- Exercise details: Pull out every line in the data below that contains the string "dimensions". Case counts.

[Entries for locating text and elements]
* START *
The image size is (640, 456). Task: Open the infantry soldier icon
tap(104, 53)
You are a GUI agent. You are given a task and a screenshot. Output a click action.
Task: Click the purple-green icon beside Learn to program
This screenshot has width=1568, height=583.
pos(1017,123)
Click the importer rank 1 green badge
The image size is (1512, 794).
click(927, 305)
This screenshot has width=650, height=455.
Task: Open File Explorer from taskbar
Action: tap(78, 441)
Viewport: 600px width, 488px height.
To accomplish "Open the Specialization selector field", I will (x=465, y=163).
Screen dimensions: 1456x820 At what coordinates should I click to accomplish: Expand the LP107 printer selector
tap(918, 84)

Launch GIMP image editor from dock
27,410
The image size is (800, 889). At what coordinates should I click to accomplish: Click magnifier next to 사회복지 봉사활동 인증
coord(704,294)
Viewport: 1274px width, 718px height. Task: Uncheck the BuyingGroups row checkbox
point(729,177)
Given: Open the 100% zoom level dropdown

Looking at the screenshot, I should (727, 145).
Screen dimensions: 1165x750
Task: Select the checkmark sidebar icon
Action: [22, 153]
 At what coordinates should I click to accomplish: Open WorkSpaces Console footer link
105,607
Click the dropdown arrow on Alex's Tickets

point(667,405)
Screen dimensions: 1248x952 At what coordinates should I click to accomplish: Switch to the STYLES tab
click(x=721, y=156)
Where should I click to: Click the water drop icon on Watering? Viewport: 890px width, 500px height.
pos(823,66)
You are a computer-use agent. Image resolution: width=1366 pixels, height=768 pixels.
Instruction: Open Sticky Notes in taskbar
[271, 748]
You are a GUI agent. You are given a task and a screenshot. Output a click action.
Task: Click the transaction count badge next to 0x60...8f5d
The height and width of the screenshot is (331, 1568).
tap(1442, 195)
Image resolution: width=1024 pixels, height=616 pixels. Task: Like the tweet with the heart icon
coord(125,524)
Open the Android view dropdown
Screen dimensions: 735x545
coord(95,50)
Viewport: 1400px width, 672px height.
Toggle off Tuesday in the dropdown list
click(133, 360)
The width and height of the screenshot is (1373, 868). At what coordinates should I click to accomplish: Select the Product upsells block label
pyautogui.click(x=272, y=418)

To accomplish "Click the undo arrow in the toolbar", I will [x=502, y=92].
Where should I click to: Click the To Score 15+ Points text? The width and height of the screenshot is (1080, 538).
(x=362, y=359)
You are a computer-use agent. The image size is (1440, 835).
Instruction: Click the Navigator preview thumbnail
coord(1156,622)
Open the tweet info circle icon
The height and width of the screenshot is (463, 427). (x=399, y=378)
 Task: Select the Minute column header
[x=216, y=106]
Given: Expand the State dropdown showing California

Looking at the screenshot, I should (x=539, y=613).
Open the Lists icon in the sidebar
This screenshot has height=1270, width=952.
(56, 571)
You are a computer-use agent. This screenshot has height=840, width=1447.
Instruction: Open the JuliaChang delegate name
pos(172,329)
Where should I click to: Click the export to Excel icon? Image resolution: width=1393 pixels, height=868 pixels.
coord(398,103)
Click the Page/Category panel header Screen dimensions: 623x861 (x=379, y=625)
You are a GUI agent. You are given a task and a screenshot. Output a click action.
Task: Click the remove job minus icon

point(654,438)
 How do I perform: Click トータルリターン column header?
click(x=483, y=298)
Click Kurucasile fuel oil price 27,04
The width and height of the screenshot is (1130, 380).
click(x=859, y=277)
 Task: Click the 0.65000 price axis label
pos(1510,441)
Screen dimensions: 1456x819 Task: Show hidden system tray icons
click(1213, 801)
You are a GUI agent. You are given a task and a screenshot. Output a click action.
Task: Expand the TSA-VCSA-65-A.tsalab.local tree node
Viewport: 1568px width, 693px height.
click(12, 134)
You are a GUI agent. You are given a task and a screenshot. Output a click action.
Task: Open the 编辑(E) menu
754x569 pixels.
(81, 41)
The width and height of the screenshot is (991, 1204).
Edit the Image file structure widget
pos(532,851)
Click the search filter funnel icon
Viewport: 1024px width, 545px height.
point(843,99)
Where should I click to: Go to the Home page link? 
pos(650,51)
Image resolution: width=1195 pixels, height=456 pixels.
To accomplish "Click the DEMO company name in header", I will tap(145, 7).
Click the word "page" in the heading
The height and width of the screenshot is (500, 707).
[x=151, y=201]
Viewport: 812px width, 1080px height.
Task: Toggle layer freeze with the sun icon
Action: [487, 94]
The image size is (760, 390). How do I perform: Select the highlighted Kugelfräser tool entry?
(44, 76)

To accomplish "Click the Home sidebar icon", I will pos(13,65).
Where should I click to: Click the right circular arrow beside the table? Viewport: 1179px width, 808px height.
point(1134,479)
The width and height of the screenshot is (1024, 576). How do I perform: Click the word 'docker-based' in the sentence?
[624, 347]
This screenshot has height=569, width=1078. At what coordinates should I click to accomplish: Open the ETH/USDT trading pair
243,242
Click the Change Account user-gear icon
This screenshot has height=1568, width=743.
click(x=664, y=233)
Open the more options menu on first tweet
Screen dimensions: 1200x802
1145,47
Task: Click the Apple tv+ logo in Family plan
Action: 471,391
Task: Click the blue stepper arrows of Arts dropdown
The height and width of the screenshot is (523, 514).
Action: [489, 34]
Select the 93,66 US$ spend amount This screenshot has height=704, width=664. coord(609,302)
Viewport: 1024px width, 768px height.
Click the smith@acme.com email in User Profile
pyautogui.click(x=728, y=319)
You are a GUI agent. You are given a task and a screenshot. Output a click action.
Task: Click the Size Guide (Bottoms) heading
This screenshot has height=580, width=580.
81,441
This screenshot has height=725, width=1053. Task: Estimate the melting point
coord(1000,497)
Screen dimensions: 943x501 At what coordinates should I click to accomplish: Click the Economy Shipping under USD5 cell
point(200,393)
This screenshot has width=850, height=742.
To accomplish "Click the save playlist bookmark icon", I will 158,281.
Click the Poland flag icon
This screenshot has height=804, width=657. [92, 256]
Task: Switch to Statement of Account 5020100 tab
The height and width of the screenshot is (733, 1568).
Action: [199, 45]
* END *
- In response:
Screen dimensions: 1456x820 At what coordinates should I click to accomplish: Expand the LP107 printer selector
Screen dimensions: 1165x750
Screen dimensions: 1248x952 At what coordinates should I click to accomplish: Switch to the STYLES tab
Screen dimensions: 735x545
Click the Page/Category panel header Screen dimensions: 623x861 (x=379, y=625)
Screen dimensions: 1456x819 Task: Show hidden system tray icons
Screen dimensions: 1200x802
Screen dimensions: 943x501 At what coordinates should I click to accomplish: Click the Economy Shipping under USD5 cell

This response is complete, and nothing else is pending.